Thomas Dover, the originator of Dover’s powder, was born in England in the year 1660. He settled and practised medicine for a time in Bristol; left there for a period, and returned again. He lived with, and was contemporaneous with Sydenham. He gained much professional reputation on the occasion of a severe epidemic of fever. This may have suggested to him the use of ipecacuanha and opium in a compound.

In Dover’s day and time, the apothecaries were in the ascendancy, being the medical practitioners, whilst the physicians were chiefly called in to attend in childbirth and protracted illness. Indeed, it is naïvely stated that the apothecary surgeons rode in their chaises, while the doctors walked, and that the former were generally first consulted when the choice of a family physician was to be made. Mercury had at this time an unrestrained use—perhaps abuse would be a better word,—and much severe public stricture was made upon the fact. Crude quicksilver was administered, and Dover was a warm advocate of its use—in fact, he was called the quicksilver doctor. One Captain Henry Coit, a patient of Dover’s, took an ounce and a quarter of crude mercury daily, until he had used more than two pounds weight! Dover professed to believe that mercury freed the patient from all vermicular diseases, opened all obstructions, and made a pure balsam of the blood.

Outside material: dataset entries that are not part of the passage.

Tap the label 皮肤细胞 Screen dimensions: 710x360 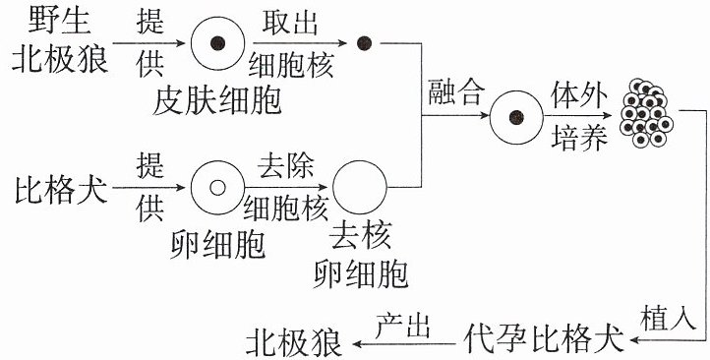point(217,100)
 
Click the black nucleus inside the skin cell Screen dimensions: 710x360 point(217,43)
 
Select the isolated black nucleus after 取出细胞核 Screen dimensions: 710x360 point(364,43)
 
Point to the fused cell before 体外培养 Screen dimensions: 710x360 point(516,118)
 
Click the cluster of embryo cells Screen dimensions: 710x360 point(647,113)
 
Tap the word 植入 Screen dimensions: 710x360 point(669,318)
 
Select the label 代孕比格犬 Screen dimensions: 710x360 point(544,338)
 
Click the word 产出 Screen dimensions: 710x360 point(402,325)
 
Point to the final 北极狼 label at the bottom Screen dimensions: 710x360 point(294,343)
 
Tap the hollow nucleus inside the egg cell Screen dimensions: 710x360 point(217,188)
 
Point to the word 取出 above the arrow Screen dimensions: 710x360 point(290,23)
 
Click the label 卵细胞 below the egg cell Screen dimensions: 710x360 point(217,245)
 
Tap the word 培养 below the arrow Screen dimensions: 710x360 point(579,138)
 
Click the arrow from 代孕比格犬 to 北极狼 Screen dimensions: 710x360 point(404,343)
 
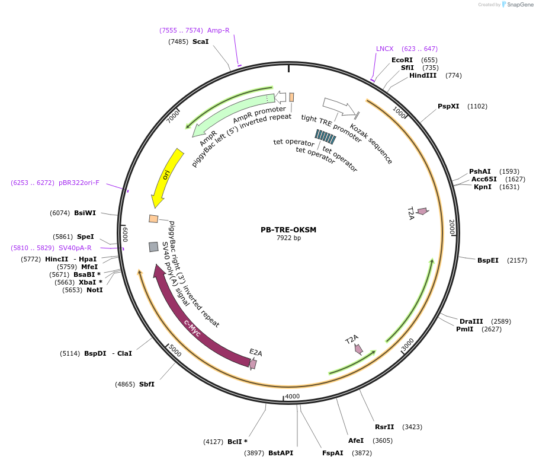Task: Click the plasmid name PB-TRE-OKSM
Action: pyautogui.click(x=288, y=230)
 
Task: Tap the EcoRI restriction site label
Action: pyautogui.click(x=402, y=60)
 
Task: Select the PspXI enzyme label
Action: pyautogui.click(x=448, y=106)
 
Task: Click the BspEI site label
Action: pyautogui.click(x=488, y=260)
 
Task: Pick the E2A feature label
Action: pyautogui.click(x=256, y=353)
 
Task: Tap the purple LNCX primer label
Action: pyautogui.click(x=384, y=49)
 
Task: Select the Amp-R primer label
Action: pyautogui.click(x=219, y=30)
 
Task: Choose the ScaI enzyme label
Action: pyautogui.click(x=200, y=41)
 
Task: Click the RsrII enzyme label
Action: pyautogui.click(x=384, y=427)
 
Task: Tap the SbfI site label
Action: pyautogui.click(x=147, y=384)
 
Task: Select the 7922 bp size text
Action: pyautogui.click(x=288, y=238)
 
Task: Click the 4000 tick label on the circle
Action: pyautogui.click(x=293, y=396)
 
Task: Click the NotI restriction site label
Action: pyautogui.click(x=94, y=290)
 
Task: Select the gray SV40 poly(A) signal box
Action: pyautogui.click(x=153, y=247)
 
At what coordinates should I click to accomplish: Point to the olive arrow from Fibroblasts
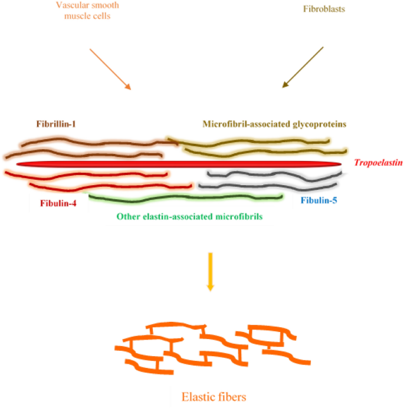tap(303, 67)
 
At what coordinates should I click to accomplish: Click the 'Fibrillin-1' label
tap(59, 124)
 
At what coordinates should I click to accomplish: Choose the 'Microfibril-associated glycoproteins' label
tap(274, 124)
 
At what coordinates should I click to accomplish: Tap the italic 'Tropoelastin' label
tap(378, 162)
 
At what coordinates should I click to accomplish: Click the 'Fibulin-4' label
tap(58, 204)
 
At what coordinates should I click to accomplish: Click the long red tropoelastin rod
tap(177, 163)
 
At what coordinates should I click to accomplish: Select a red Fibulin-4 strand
tap(88, 174)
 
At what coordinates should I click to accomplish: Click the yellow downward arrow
tap(210, 271)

The doctors and apothecaries were at loggerheads. Dover said the best way to affront the latter was to order too little physic—each patient being deemed to be worth a certain sum to the dispenser.

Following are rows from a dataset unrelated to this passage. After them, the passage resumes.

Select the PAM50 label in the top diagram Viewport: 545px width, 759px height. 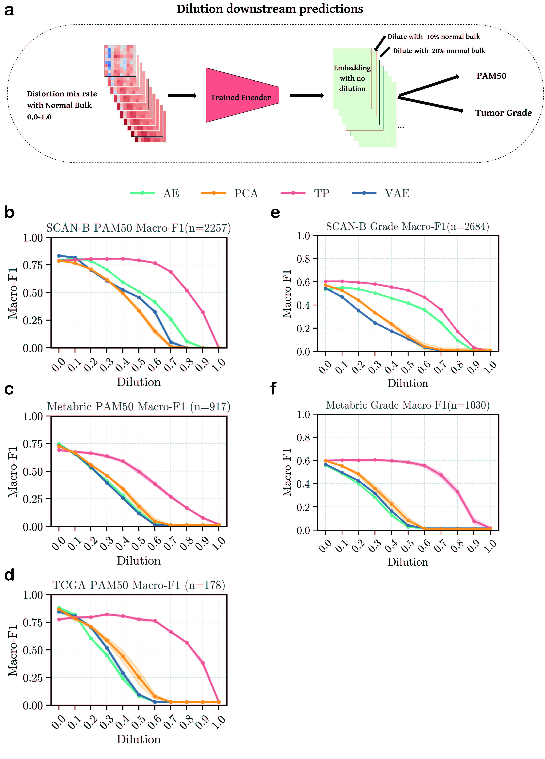click(x=491, y=76)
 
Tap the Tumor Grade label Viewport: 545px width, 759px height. click(x=503, y=113)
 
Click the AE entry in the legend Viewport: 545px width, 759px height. click(x=154, y=193)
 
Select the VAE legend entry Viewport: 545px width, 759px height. click(x=380, y=193)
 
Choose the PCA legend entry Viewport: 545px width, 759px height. click(x=230, y=193)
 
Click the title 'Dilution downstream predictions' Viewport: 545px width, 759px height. click(x=270, y=9)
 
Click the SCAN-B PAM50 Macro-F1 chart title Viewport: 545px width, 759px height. click(x=138, y=228)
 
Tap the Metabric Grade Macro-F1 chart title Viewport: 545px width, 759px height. click(x=408, y=405)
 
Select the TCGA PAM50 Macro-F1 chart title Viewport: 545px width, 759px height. click(x=138, y=585)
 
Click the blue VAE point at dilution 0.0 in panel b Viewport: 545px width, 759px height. click(x=59, y=256)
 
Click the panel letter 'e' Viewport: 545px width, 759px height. click(x=275, y=213)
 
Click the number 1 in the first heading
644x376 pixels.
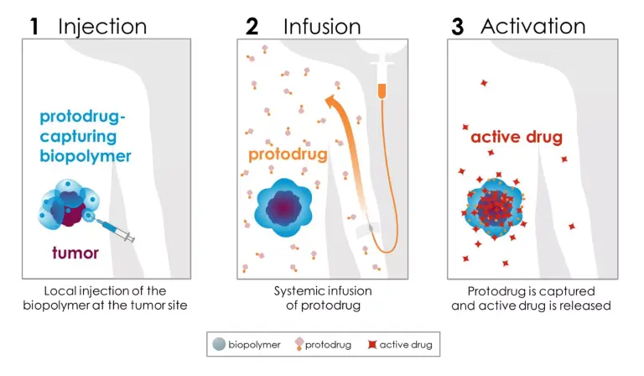tap(34, 27)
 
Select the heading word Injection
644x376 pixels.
tap(102, 27)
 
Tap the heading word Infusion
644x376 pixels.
tap(322, 27)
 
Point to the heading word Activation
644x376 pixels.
tap(533, 26)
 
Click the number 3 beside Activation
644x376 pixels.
tap(457, 27)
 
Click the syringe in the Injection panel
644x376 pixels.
tap(114, 229)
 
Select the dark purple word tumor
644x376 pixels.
tap(75, 253)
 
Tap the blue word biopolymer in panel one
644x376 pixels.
tap(86, 156)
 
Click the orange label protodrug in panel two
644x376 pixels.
tap(288, 154)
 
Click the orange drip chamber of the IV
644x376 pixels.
tap(382, 91)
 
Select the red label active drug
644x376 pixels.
tap(517, 137)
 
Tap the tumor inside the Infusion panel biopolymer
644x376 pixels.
tap(283, 207)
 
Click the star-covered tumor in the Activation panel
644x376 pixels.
tap(494, 206)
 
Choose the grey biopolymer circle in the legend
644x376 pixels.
tap(220, 344)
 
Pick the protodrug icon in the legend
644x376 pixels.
tap(299, 344)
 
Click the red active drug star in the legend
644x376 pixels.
tap(372, 344)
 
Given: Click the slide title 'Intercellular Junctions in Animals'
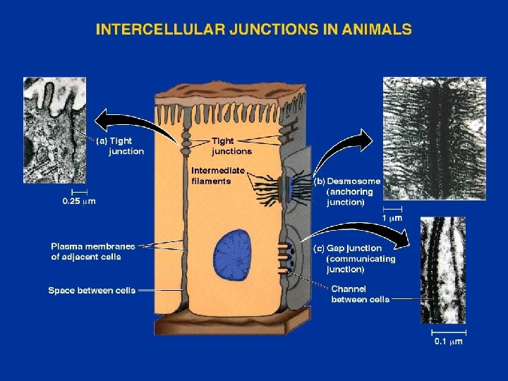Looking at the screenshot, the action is (253, 30).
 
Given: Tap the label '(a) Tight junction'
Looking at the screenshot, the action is (121, 146).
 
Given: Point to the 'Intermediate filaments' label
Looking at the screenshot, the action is (218, 176).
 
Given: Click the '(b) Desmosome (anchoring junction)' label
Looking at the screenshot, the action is (347, 191).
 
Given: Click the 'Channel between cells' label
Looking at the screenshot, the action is (360, 294).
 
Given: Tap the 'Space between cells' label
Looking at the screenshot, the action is (92, 290).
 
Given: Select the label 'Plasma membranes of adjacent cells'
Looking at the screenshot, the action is (92, 251).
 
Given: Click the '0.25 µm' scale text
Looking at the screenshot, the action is (80, 201).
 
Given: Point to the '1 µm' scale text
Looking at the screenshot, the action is (392, 219).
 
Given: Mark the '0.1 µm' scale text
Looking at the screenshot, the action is (448, 342).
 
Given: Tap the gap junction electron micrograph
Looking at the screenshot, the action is (442, 270).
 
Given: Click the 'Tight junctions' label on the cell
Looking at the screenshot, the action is (231, 146).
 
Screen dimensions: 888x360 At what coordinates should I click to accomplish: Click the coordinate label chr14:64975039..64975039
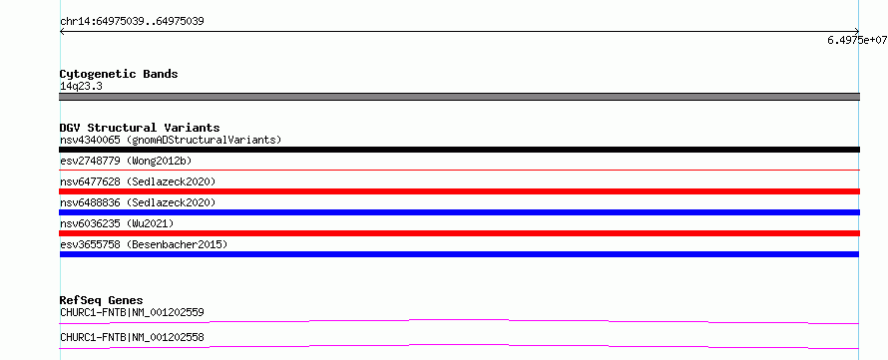[x=132, y=22]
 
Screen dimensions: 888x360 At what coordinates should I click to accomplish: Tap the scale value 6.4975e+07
[x=857, y=40]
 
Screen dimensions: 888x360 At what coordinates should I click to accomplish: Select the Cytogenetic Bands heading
[x=119, y=74]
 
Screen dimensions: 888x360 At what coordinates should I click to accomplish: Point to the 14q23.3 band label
[x=81, y=87]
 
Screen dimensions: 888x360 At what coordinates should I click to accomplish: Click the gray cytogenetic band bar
[x=459, y=97]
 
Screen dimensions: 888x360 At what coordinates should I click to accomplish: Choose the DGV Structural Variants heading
[x=140, y=128]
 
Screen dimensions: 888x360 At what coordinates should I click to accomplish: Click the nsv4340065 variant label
[x=90, y=140]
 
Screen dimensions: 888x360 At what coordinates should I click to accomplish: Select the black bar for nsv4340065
[x=459, y=150]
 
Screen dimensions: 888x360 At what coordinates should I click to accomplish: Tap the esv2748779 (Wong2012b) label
[x=126, y=161]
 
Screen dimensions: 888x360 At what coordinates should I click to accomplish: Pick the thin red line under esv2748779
[x=459, y=170]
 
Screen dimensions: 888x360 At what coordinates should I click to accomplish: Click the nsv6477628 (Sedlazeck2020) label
[x=138, y=181]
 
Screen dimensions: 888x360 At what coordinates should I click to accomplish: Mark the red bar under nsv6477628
[x=459, y=191]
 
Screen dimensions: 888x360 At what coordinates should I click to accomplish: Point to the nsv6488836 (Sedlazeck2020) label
[x=138, y=202]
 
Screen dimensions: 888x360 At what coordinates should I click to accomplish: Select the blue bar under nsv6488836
[x=459, y=212]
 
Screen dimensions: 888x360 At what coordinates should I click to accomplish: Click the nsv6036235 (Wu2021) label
[x=117, y=223]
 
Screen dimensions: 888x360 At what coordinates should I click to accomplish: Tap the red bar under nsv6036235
[x=459, y=233]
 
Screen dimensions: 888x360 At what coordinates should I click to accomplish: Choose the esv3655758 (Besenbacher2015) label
[x=144, y=244]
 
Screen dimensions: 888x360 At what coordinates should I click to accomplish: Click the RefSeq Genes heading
[x=102, y=300]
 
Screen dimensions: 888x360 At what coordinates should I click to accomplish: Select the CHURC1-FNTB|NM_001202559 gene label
[x=132, y=312]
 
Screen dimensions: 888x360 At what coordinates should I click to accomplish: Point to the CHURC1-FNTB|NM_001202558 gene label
[x=132, y=338]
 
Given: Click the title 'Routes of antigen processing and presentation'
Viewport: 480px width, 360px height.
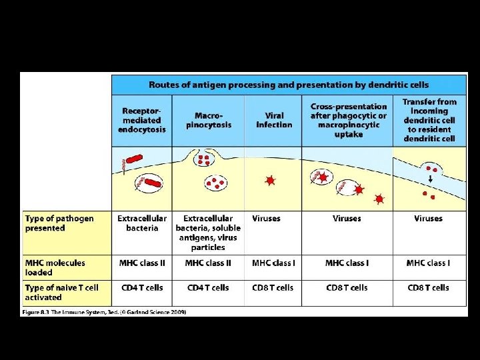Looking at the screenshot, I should (x=289, y=85).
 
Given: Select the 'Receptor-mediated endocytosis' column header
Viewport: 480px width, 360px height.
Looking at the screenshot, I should (x=141, y=120).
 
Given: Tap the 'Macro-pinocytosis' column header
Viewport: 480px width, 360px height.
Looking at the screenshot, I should (x=208, y=120).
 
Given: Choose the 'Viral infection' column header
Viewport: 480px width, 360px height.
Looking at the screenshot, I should (x=274, y=120).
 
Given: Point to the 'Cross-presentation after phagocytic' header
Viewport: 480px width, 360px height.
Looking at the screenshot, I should (x=348, y=120).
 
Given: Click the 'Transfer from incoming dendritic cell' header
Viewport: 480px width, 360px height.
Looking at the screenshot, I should (x=429, y=120).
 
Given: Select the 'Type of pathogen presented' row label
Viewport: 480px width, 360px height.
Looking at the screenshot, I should (x=59, y=223).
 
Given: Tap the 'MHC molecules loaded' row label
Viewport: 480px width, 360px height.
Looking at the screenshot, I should (x=55, y=267).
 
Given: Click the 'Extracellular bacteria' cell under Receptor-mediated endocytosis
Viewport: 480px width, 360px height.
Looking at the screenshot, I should (x=141, y=223).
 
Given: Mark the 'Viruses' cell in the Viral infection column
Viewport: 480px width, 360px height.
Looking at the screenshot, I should (x=266, y=219).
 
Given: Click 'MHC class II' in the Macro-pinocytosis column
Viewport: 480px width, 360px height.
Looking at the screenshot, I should (x=208, y=263).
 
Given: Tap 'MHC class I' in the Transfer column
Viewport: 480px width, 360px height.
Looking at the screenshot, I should (x=428, y=263).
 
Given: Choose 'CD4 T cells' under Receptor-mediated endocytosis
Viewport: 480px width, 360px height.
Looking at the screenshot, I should (x=141, y=288).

In 1708 Dover joined the company of a group of Bristol merchants in a scheme to fit out two vessels for privateering in the South Seas. Dover, it seems, went as captain, and the voyage was eminently successful in booty. They took in various reprisals from the Spaniards—the hoards of treasure and gold which they in turn had obtained from the native Indians—the principle of might applied to right. The expedition returned to Britain enriched with spoil, the treasure amounting to £170,000 sterling. It was during this memorable voyage that Dover, landing with some of his crew on the island of Juan Fernandez, discovered the existence of Alexander Selkirk—Robinson Crusoe—in his dreary solitude on this desert shore.

CHAPTER XIV.
AMULETS, TALISMANS AND CHARMS.

From very remote times a somewhat curious link has existed between the art of healing and religion, and those who proposed the cure of the body or the soul have ever sought to work upon that uncanny chord we call superstition, which pervades more or less all classes of mankind. The influence of superstition manifested itself in many ways, and among others the belief in amulets, talismans and charms survives even to-day. Two thousand years ago they were dispensed by the priests, and afterwards by those who practised medicine, alchemy, and astrology, during the middle ages, when medical practice was mainly composed of a mixture of white magic, witchcraft, and religion.

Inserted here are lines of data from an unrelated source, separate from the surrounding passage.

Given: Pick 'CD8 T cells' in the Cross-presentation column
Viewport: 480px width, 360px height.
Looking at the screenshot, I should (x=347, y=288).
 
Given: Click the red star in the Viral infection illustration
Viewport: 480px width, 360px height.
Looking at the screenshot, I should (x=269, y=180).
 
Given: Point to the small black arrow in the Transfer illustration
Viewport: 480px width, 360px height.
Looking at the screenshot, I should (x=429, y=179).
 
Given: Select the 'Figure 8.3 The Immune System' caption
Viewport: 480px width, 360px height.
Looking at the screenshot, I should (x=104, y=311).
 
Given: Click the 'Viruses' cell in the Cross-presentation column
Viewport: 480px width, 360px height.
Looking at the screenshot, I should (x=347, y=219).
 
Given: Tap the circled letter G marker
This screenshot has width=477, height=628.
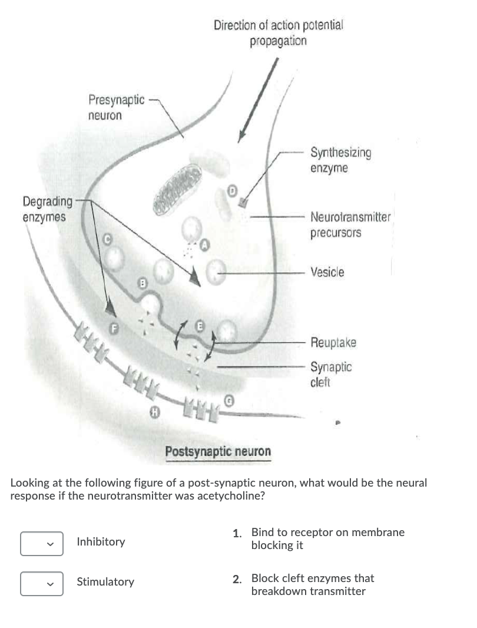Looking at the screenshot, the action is [227, 401].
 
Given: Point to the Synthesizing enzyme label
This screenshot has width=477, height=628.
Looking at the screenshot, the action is [340, 160].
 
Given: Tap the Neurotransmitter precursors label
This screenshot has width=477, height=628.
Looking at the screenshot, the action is [350, 224].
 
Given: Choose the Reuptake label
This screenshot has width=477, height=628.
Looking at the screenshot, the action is [333, 342].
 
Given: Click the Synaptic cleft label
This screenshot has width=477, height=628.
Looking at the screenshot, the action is [331, 374].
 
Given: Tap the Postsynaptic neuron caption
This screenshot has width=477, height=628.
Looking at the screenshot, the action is [218, 452].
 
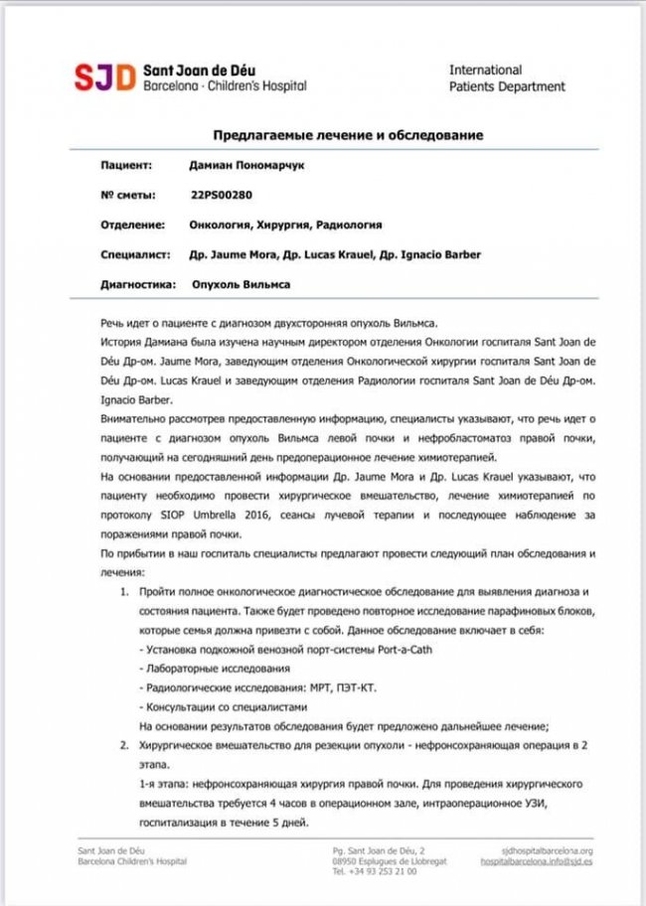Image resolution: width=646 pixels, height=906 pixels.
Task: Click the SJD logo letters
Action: (106, 77)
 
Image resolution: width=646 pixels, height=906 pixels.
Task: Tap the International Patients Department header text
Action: (507, 78)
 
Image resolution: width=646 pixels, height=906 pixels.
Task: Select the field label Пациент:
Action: (126, 165)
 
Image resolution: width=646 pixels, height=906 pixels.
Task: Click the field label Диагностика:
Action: (138, 284)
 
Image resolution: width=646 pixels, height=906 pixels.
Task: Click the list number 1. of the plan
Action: (125, 591)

An amulet consisted of an object in wood, stone, or metal, carved or painted; also certain words or signs, written or spoken, which were supposed to possess some mysterious virtue or hidden property, and avert disease and death from the wearer. The word means something that is suspended from the neck, or bound round a part of the body, to strengthen it; to drive off disease or poison, bringing about certain results of a peculiar character, and invested with supernatural virtues. Portions of animals and herbs were also used for this purpose. Talismans were objects, usually of metal or one of the precious stones, worn about the person to ward off danger, ill-luck, or the evil eye, as well as for their supposed medicinal virtues.